With the above configuration, the sub-signal demodulation gain is corrected to a constant value by the monolithic resistors 100, 102, and 104 inside the IC, so it is stable with little variation. On the other hand, phase correction of the FM detection output is performed by a low-pass filter 64. The resistance value R of the resistor 70 constituting the low-pass filter 64 can be set sufficiently small compared to the input impedance Zin of the stereo demodulation circuit, so even if the resistor 70 is adjusted and phase correction is performed, the input level of the stereo demodulation circuit 66 remains unchanged. It doesn't change much. Therefore, phase correction of the FM detection output can be performed only by adjusting the variable resistor 70.

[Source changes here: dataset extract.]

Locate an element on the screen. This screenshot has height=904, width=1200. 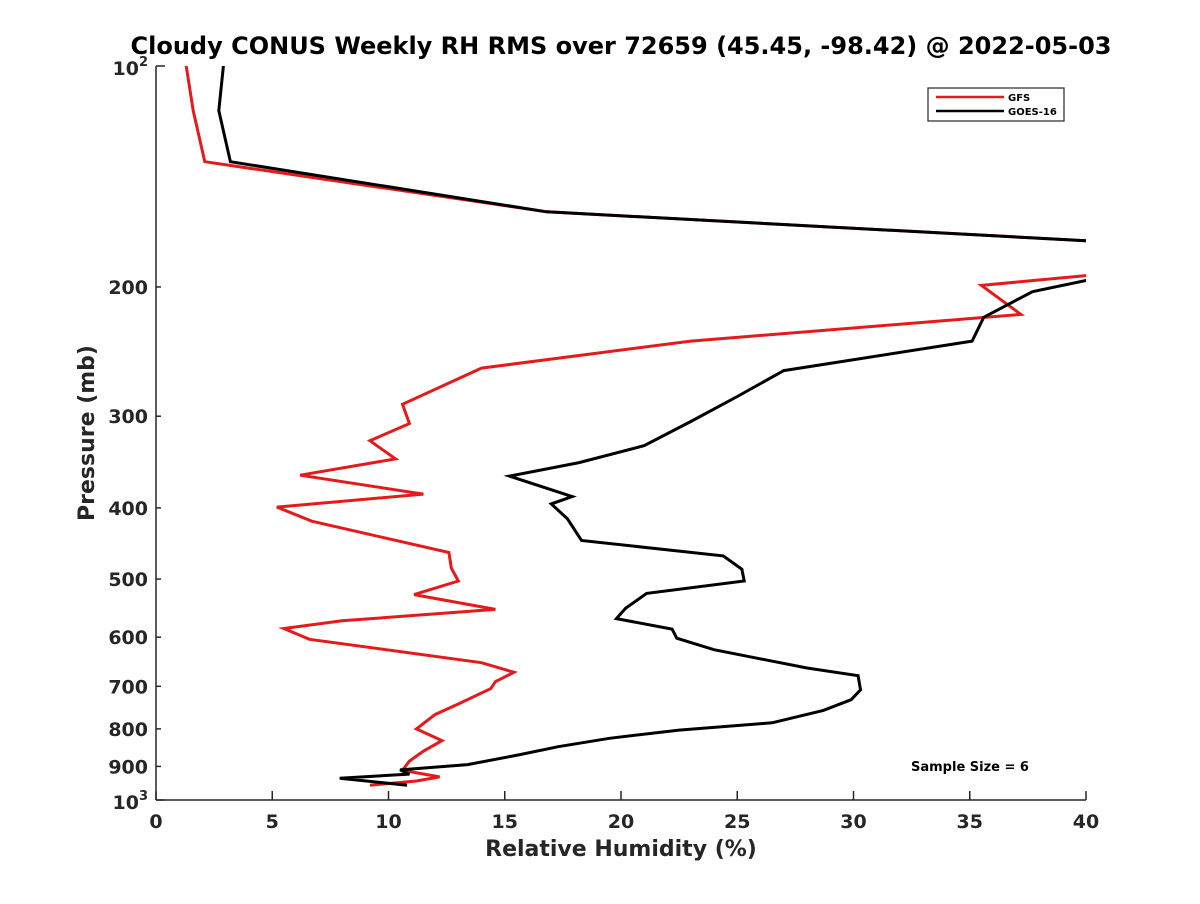
legend-box is located at coordinates (996, 104).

As explained above, according to the present invention, the sub signal demodulation gain and the main signal demodulation gain are corrected by setting the sub signal demodulation gain of the stereo demodulation circuit to a higher value than the main signal demodulation gain, and the FM detection output Since the phase correction was made by adjusting the time constant of the low-pass filter, the demodulation gain correction and the phase correction can be corrected without affecting each other, and therefore stable stereo separation can be achieved. It is possible to maintain good stereo separation and obtain good stereo separation with simple adjustment.

[Brief explanation of the drawing]

Figure 1 shows the decoder of a conventional stereo demodulation circuit.
A circuit diagram showing an IC equivalent circuit. Figure 2 is a block diagram showing a conventional stereo separation adjustment device.
FIG. 3 is a block diagram showing an embodiment of the stereo demodulation apparatus of the present invention, and FIG. 4 is a circuit diagram showing an IC equivalent circuit of a decoder of the stereo demodulation circuit. 64...Low pass filter, 66...Stereo demodulation circuit, 70...Variable resistor, 72...Capacitor, 10
0, 102, 104...resistance.

Claims (1)

[Claims] 1 A stereo demodulation circuit in which the sub-signal demodulation gain is set to a constant value higher than the main signal demodulation gain, and a sub-signal demodulation gain and main signal demodulation gain of the demodulation circuit installed in the preceding stage of this stereo demodulation circuit. 1. A stereo demodulator comprising: a low-pass filter with an adjustable time constant capable of attenuating a sub-signal with respect to a main signal based on the difference between the sub-signals and the main signal.